## Exercise input
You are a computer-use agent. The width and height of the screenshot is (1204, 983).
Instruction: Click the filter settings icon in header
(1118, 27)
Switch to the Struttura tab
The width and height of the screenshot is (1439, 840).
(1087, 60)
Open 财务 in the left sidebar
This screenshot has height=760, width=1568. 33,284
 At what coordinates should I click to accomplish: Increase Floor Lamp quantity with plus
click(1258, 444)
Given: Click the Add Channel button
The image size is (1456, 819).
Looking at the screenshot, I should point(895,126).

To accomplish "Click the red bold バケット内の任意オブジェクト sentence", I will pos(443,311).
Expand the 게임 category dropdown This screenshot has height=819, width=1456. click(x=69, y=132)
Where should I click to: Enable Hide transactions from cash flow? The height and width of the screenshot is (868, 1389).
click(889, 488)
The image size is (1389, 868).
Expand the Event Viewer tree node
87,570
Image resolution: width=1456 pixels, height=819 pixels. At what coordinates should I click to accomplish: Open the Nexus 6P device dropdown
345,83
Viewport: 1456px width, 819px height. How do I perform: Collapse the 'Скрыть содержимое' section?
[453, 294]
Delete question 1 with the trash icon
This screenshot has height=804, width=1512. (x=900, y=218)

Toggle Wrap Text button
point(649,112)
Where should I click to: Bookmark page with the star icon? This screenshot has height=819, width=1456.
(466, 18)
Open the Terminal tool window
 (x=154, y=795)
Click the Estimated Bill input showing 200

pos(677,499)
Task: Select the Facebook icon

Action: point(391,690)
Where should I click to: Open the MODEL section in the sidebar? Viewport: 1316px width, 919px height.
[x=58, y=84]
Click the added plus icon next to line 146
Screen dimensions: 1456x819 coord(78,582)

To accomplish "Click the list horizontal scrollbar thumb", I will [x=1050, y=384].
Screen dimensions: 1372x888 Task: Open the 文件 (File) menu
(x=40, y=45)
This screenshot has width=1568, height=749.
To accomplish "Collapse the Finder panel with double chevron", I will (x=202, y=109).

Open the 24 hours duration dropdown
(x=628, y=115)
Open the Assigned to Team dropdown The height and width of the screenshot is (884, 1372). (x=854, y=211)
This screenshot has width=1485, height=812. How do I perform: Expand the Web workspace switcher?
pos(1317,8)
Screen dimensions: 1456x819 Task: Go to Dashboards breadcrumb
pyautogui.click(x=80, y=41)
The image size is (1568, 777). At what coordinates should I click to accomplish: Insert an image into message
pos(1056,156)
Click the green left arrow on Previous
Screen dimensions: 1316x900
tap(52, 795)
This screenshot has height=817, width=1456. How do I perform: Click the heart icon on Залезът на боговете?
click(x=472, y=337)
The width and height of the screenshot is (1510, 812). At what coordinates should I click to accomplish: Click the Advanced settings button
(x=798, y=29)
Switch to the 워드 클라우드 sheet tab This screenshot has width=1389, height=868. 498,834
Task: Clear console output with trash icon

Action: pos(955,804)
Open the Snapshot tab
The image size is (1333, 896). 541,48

## What to do
Transcribe the data word for word.

## Solution to this problem
You are a computer-use agent. The width and height of the screenshot is (1204, 983).
Instruction: Click the filter settings icon in header
(1118, 27)
Switch to the Struttura tab
The width and height of the screenshot is (1439, 840).
(1087, 60)
Open 财务 in the left sidebar
This screenshot has height=760, width=1568. 33,284
 At what coordinates should I click to accomplish: Increase Floor Lamp quantity with plus
click(1258, 444)
Given: Click the Add Channel button
The image size is (1456, 819).
Looking at the screenshot, I should point(895,126).

To accomplish "Click the red bold バケット内の任意オブジェクト sentence", I will pos(443,311).
Expand the 게임 category dropdown This screenshot has height=819, width=1456. click(x=69, y=132)
Where should I click to: Enable Hide transactions from cash flow? The height and width of the screenshot is (868, 1389).
click(889, 488)
The image size is (1389, 868).
Expand the Event Viewer tree node
87,570
Image resolution: width=1456 pixels, height=819 pixels. At what coordinates should I click to accomplish: Open the Nexus 6P device dropdown
345,83
Viewport: 1456px width, 819px height. How do I perform: Collapse the 'Скрыть содержимое' section?
[453, 294]
Delete question 1 with the trash icon
This screenshot has height=804, width=1512. (x=900, y=218)

Toggle Wrap Text button
point(649,112)
Where should I click to: Bookmark page with the star icon? This screenshot has height=819, width=1456.
(466, 18)
Open the Terminal tool window
 (x=154, y=795)
Click the Estimated Bill input showing 200

pos(677,499)
Task: Select the Facebook icon

Action: point(391,690)
Where should I click to: Open the MODEL section in the sidebar? Viewport: 1316px width, 919px height.
[x=58, y=84]
Click the added plus icon next to line 146
Screen dimensions: 1456x819 coord(78,582)

To accomplish "Click the list horizontal scrollbar thumb", I will [x=1050, y=384].
Screen dimensions: 1372x888 Task: Open the 文件 (File) menu
(x=40, y=45)
This screenshot has width=1568, height=749.
To accomplish "Collapse the Finder panel with double chevron", I will (x=202, y=109).

Open the 24 hours duration dropdown
(x=628, y=115)
Open the Assigned to Team dropdown The height and width of the screenshot is (884, 1372). (x=854, y=211)
This screenshot has width=1485, height=812. How do I perform: Expand the Web workspace switcher?
pos(1317,8)
Screen dimensions: 1456x819 Task: Go to Dashboards breadcrumb
pyautogui.click(x=80, y=41)
The image size is (1568, 777). At what coordinates should I click to accomplish: Insert an image into message
pos(1056,156)
Click the green left arrow on Previous
Screen dimensions: 1316x900
tap(52, 795)
This screenshot has height=817, width=1456. How do I perform: Click the heart icon on Залезът на боговете?
click(x=472, y=337)
The width and height of the screenshot is (1510, 812). At what coordinates should I click to accomplish: Click the Advanced settings button
(x=798, y=29)
Switch to the 워드 클라우드 sheet tab This screenshot has width=1389, height=868. 498,834
Task: Clear console output with trash icon

Action: pos(955,804)
Open the Snapshot tab
The image size is (1333, 896). 541,48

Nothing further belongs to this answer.